A Real Housewives super fan uncovers Haitian history.

What is it about the Real Housewives franchise? Maybe it’s the fact that we get to witness grown women on TV fight over luxurious villa suites, maybe it’s the Shakespearean plotlines, like “The Dinner Party From Hell,” a delightfully Machiavellian television spectacle. Maybe it’s just fun seeing very rich women behave badly.

Nonetheless, the iconic, wildly-popular, and at most times, completely bonkers veteran Bravo franchise has a grip on me so strong, that the mere glimpse of the word, “Housewives” in my inbox can send me into a frenzy. And one weekday afternoon, that is exactly what happened.

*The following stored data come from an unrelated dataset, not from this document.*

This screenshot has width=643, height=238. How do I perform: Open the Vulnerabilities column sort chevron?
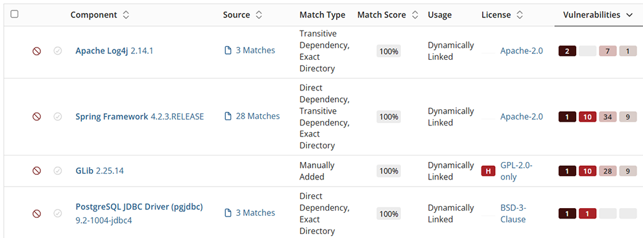click(629, 15)
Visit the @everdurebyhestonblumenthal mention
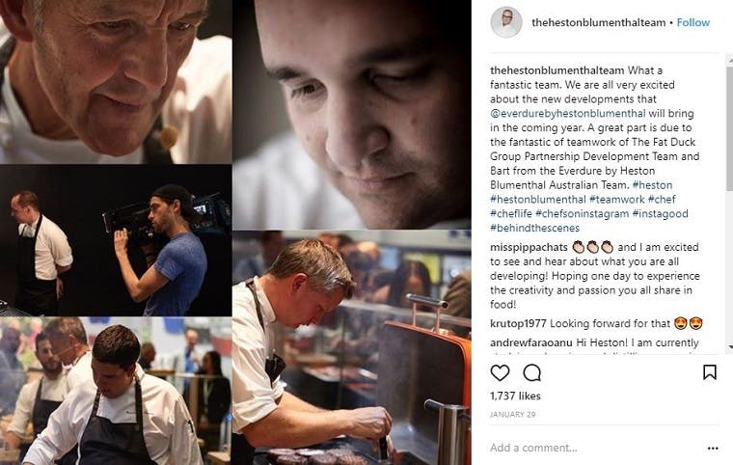 (x=567, y=113)
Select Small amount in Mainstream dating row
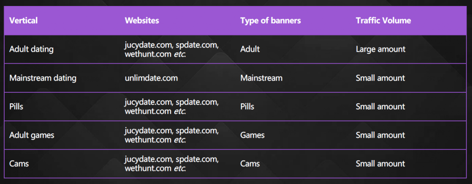 pyautogui.click(x=380, y=78)
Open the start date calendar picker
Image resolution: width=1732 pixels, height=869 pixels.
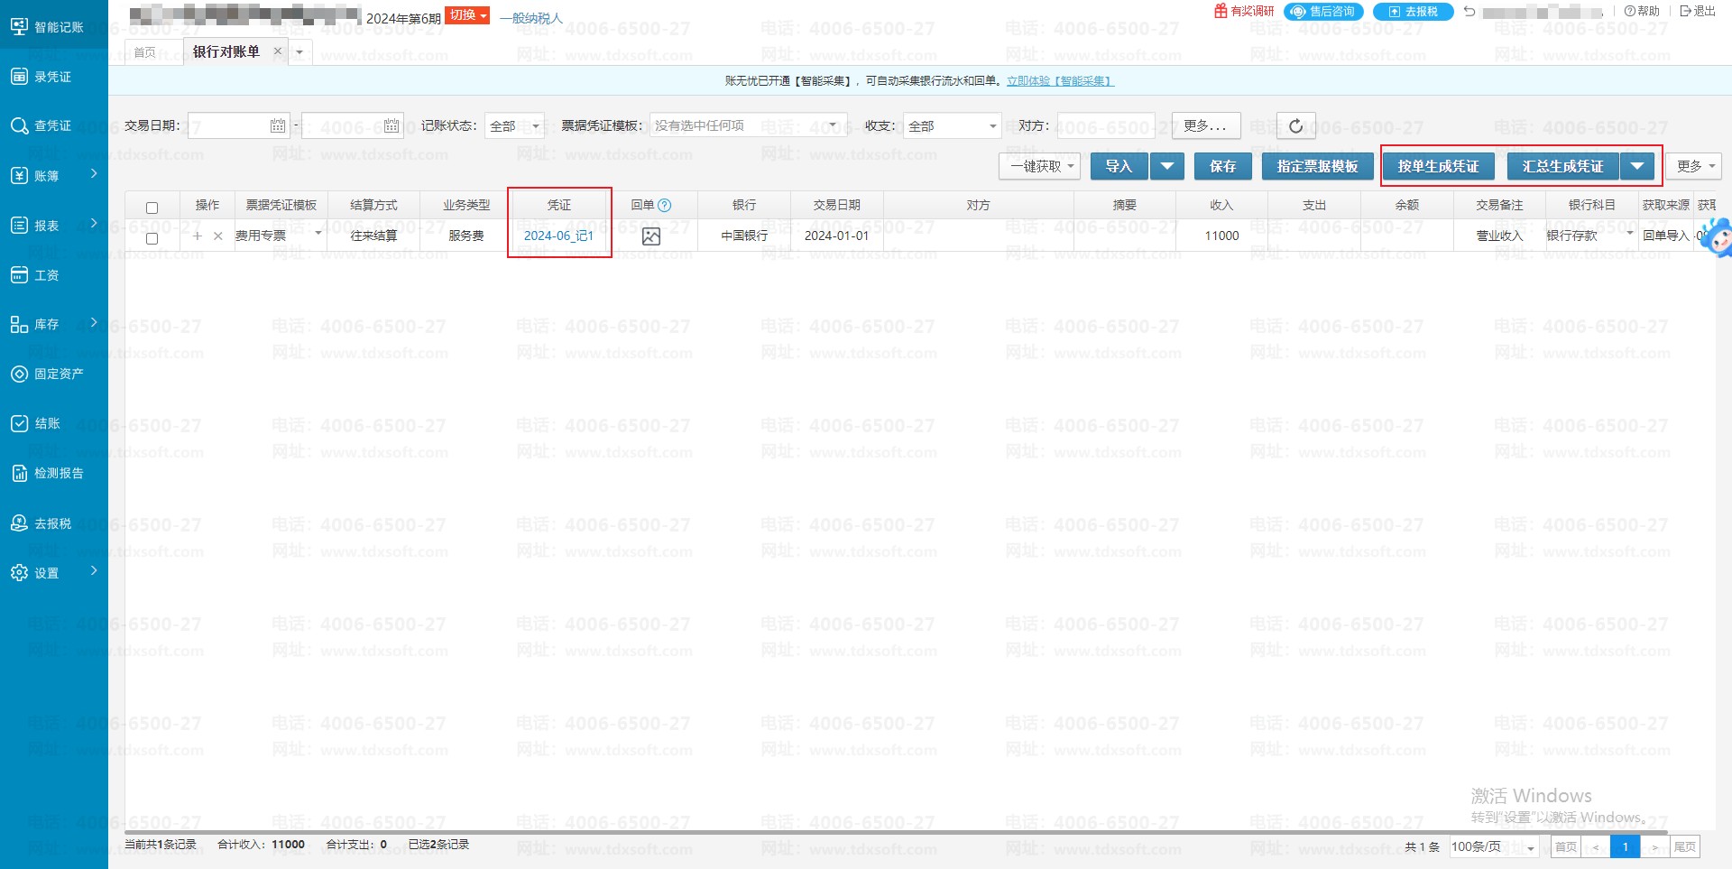coord(278,126)
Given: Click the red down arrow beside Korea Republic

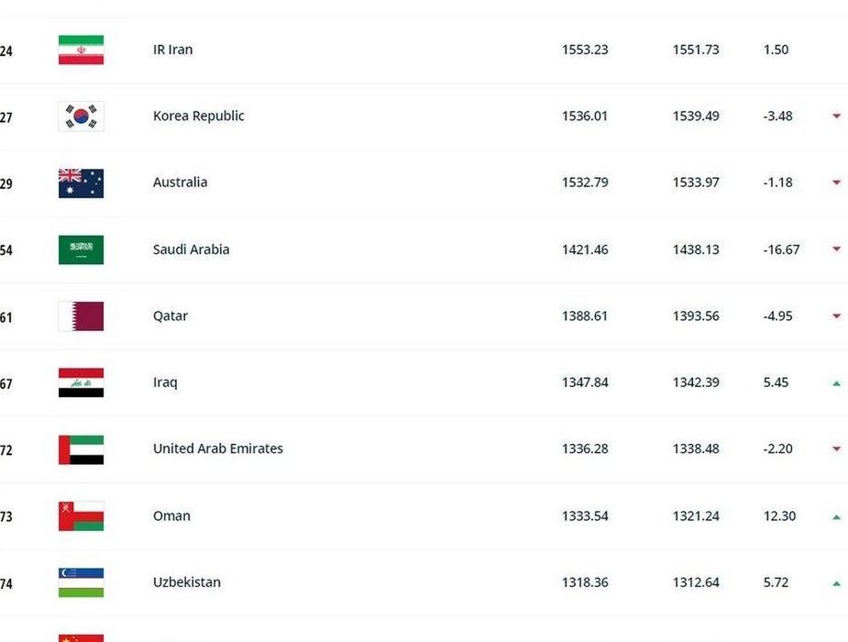Looking at the screenshot, I should (x=837, y=116).
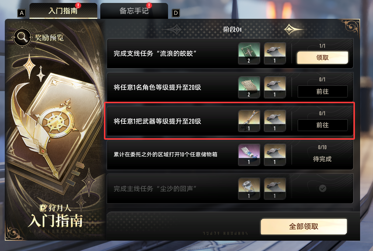Click the D key shortcut icon
373x251 pixels.
pos(175,13)
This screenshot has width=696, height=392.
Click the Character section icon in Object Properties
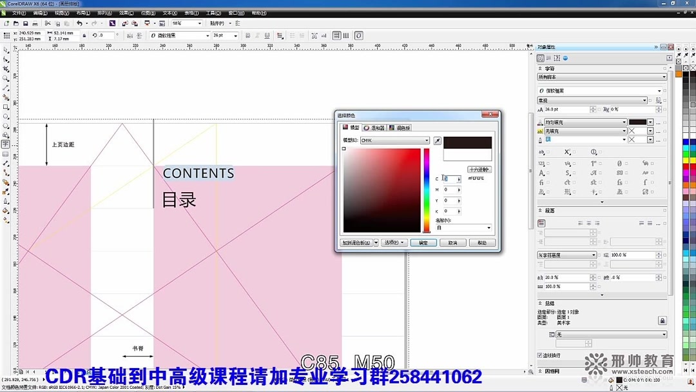(x=540, y=58)
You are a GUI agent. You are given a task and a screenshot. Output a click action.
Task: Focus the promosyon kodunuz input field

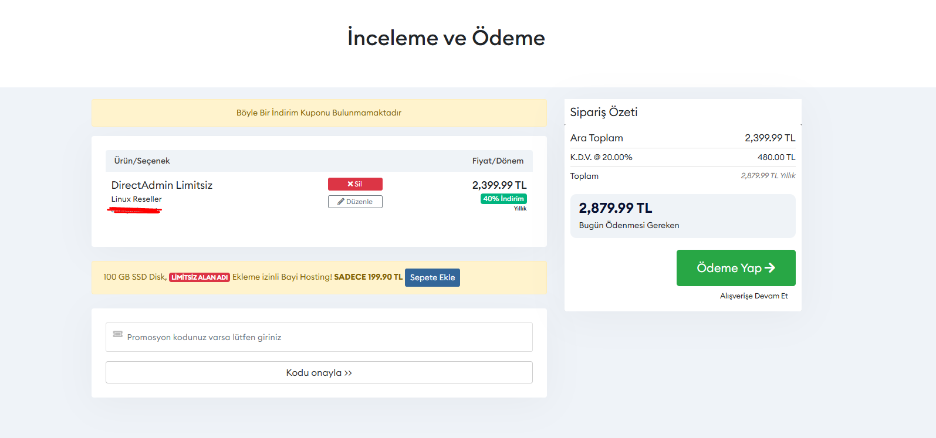pyautogui.click(x=319, y=337)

There in my inbox was an invite to a silent auction/benefit for Travel & Give‘s Fourth Annual Travel with a Purpose Fundraiser. The body text happened to include all my other favorite words, like “Lisa Vanderpump” “Garcelle Beauvais” “TomTom” and “cocktails.” Like Charlie with THE golden ticket in my hand, I sprung from bed (ahem, more like Charlie’s aging grandfather) and hastily replied to the invite.

In my excitement, I managed to completely glaze over the *ahem* more pertinent and important details about the event, and Travel & Give’s noble mission and ethos, which is to serve disabled youth in Kenya and Haiti, and in this case, with specific service to the latter’s children recently affected by the country’s earthquake and tropical storm.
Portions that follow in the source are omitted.